### Records

● ● ●

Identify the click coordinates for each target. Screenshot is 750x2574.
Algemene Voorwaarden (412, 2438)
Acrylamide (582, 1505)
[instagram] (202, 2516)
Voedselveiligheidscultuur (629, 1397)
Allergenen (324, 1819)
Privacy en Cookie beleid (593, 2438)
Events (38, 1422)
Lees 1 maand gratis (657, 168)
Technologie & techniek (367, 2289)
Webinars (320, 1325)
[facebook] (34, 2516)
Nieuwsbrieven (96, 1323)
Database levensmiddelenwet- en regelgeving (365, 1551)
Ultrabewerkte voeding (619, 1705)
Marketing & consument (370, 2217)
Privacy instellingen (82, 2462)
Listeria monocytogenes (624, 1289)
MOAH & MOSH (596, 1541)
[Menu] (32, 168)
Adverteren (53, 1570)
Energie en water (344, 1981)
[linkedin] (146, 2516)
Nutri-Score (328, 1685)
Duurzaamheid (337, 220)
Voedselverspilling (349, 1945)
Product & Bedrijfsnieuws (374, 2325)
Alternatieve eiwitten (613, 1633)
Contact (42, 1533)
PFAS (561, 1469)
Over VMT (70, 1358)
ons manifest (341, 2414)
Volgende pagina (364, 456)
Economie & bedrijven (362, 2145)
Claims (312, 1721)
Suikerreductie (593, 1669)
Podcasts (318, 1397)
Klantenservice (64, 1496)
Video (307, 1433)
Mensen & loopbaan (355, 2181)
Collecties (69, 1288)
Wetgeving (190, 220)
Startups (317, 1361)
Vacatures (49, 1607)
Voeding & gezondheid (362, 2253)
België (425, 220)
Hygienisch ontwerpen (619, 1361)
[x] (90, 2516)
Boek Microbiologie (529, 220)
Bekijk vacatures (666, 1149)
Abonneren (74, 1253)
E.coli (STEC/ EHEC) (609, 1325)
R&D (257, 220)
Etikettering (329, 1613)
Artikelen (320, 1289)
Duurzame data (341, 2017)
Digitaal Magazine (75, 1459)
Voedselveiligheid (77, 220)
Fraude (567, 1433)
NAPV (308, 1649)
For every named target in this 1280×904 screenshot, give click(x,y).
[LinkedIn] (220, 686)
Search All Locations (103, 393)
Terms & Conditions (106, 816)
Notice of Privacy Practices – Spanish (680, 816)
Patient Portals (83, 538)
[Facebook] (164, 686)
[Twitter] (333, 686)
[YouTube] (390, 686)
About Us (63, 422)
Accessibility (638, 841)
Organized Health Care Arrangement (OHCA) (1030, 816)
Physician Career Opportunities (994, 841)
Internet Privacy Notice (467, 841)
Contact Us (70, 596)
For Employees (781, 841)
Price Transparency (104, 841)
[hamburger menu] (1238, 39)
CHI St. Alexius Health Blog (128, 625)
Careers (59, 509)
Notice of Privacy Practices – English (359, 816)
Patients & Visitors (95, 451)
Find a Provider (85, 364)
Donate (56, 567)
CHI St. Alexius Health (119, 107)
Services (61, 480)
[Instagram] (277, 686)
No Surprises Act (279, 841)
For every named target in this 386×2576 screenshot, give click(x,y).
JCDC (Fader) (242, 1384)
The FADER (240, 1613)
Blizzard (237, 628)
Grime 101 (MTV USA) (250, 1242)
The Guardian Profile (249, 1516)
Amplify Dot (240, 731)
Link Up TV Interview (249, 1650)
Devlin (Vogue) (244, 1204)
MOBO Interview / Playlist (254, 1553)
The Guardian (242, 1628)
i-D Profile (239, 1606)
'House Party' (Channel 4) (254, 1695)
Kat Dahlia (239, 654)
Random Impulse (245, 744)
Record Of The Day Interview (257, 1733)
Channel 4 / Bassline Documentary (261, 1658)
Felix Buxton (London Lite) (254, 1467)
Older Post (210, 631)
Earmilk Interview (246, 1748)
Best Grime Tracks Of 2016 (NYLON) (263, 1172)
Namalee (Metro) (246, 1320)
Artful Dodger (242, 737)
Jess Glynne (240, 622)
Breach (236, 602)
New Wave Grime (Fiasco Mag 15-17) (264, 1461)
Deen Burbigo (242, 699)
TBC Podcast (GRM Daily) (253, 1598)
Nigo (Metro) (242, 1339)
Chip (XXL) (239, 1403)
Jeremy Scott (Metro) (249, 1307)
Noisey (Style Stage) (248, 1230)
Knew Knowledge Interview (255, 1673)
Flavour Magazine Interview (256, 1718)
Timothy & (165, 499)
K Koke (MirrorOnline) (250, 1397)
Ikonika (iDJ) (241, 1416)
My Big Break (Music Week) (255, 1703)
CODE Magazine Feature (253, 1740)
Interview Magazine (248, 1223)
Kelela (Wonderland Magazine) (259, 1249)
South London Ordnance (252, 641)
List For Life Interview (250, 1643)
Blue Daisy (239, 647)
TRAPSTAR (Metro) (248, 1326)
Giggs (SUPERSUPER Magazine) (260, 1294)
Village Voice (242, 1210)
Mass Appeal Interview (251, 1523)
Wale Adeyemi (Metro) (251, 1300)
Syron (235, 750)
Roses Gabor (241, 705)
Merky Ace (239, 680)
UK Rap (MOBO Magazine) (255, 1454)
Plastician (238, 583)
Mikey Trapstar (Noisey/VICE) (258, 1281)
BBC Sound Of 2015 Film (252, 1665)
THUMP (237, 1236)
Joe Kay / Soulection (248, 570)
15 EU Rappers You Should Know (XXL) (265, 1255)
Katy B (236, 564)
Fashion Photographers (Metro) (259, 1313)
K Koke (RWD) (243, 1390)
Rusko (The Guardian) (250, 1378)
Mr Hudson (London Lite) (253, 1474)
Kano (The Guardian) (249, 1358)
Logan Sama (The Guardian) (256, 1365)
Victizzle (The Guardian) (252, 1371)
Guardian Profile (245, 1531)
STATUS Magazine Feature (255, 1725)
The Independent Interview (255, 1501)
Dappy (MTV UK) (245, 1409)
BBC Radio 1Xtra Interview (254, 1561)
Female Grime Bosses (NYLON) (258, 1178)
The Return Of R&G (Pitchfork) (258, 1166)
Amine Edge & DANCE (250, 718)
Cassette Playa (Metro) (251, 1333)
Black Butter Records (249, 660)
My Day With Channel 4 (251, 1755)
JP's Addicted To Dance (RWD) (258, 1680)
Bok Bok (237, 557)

● ● ●

### Work to complete
Which lines run from the one containing "Victizzle (The Guardian) (252, 1371)" to the end of the entries above? Quote exactly those, and only those.

### Output for this task
Victizzle (The Guardian) (252, 1371)
Guardian Profile (245, 1531)
STATUS Magazine Feature (255, 1725)
The Independent Interview (255, 1501)
Dappy (MTV UK) (245, 1409)
BBC Radio 1Xtra Interview (254, 1561)
Female Grime Bosses (NYLON) (258, 1178)
The Return Of R&G (Pitchfork) (258, 1166)
Amine Edge & DANCE (250, 718)
Cassette Playa (Metro) (251, 1333)
Black Butter Records (249, 660)
My Day With Channel 4 (251, 1755)
JP's Addicted To Dance (RWD) (258, 1680)
Bok Bok (237, 557)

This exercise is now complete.